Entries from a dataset
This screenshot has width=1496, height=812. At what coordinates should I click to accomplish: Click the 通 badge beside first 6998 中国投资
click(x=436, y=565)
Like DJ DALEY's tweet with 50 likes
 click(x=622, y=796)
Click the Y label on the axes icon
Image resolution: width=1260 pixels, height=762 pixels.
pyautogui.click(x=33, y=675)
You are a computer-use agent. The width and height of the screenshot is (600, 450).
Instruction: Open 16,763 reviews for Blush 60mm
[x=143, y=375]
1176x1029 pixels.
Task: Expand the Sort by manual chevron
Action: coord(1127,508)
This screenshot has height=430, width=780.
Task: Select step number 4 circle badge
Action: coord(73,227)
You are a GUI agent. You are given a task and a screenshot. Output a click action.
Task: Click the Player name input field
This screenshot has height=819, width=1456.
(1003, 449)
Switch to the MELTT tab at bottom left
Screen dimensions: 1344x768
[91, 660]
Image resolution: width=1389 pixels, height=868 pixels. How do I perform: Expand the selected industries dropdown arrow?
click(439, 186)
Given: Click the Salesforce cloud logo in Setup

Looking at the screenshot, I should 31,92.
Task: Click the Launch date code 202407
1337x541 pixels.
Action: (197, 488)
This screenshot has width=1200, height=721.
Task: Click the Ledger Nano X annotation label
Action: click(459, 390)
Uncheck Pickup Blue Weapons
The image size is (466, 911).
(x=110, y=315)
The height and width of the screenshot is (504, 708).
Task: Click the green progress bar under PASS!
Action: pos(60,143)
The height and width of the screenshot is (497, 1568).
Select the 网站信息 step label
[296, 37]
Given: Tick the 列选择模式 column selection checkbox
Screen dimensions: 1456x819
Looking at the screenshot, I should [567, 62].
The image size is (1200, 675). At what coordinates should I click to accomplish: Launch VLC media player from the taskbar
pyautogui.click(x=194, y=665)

▸ Problem description
Can you recast every line of the material above as a JSON list of strings, with one string per line and blank lines omitted?

▸ Solution to the problem
[
  "This screenshot has width=1496, height=812. At what coordinates should I click to accomplish: Click the 通 badge beside first 6998 中国投资",
  "click(x=436, y=565)",
  "Like DJ DALEY's tweet with 50 likes",
  " click(x=622, y=796)",
  "Click the Y label on the axes icon",
  "Image resolution: width=1260 pixels, height=762 pixels.",
  "pyautogui.click(x=33, y=675)",
  "You are a computer-use agent. The width and height of the screenshot is (600, 450).",
  "Instruction: Open 16,763 reviews for Blush 60mm",
  "[x=143, y=375]",
  "1176x1029 pixels.",
  "Task: Expand the Sort by manual chevron",
  "Action: coord(1127,508)",
  "This screenshot has height=430, width=780.",
  "Task: Select step number 4 circle badge",
  "Action: coord(73,227)",
  "You are a GUI agent. You are given a task and a screenshot. Output a click action.",
  "Task: Click the Player name input field",
  "This screenshot has height=819, width=1456.",
  "(1003, 449)",
  "Switch to the MELTT tab at bottom left",
  "Screen dimensions: 1344x768",
  "[91, 660]",
  "Image resolution: width=1389 pixels, height=868 pixels. How do I perform: Expand the selected industries dropdown arrow?",
  "click(439, 186)",
  "Given: Click the Salesforce cloud logo in Setup",
  "Looking at the screenshot, I should 31,92.",
  "Task: Click the Launch date code 202407",
  "1337x541 pixels.",
  "Action: (197, 488)",
  "This screenshot has width=1200, height=721.",
  "Task: Click the Ledger Nano X annotation label",
  "Action: click(459, 390)",
  "Uncheck Pickup Blue Weapons",
  "The image size is (466, 911).",
  "(x=110, y=315)",
  "The height and width of the screenshot is (504, 708).",
  "Task: Click the green progress bar under PASS!",
  "Action: pos(60,143)",
  "The height and width of the screenshot is (497, 1568).",
  "Select the 网站信息 step label",
  "[296, 37]",
  "Given: Tick the 列选择模式 column selection checkbox",
  "Screen dimensions: 1456x819",
  "Looking at the screenshot, I should [567, 62].",
  "The image size is (1200, 675). At what coordinates should I click to accomplish: Launch VLC media player from the taskbar",
  "pyautogui.click(x=194, y=665)"
]